YOUR TASK |
From the line containing "Click arrow beside Create your first project" to the final line of the material below, return every line exactly. Do not include pictures.

RECORDS SUPPLIED |
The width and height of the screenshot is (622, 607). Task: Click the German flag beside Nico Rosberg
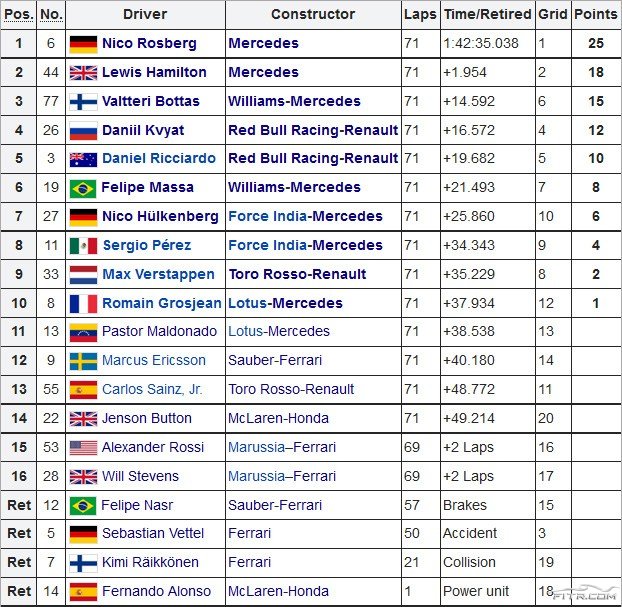tap(83, 44)
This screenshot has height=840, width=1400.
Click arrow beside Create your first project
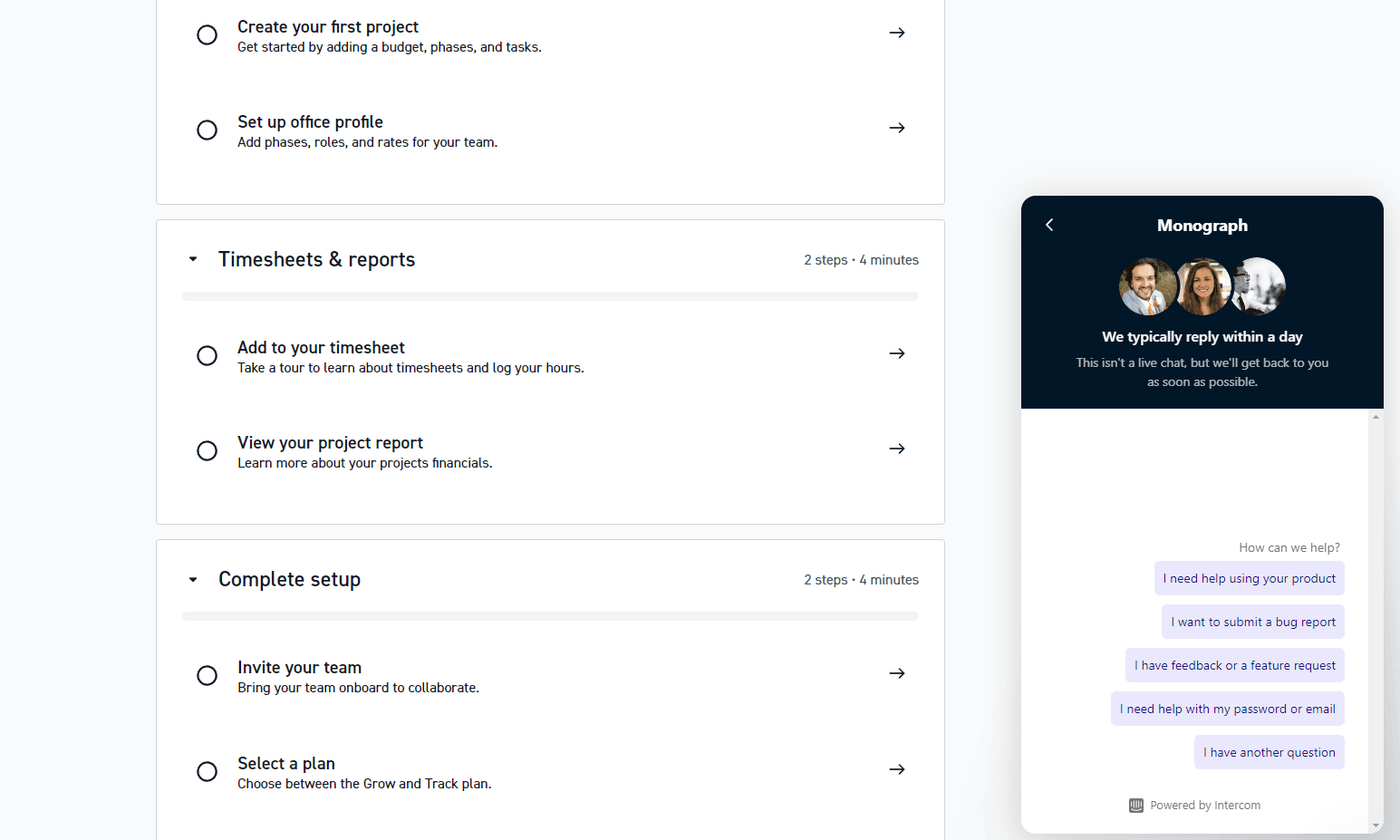[x=897, y=33]
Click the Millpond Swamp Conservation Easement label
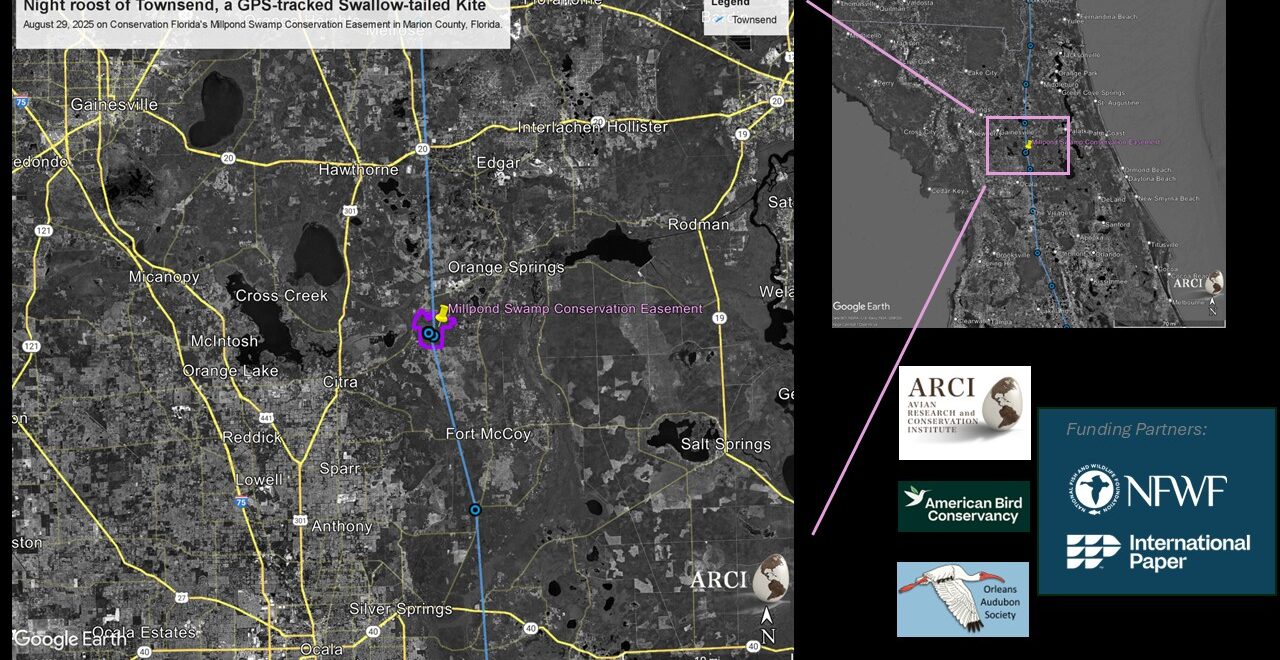The image size is (1280, 660). tap(575, 309)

WRITTEN SOLUTION |
Click arrow beside Create your first project
[x=897, y=33]
Click the Millpond Swamp Conservation Easement label
The image size is (1280, 660). tap(575, 309)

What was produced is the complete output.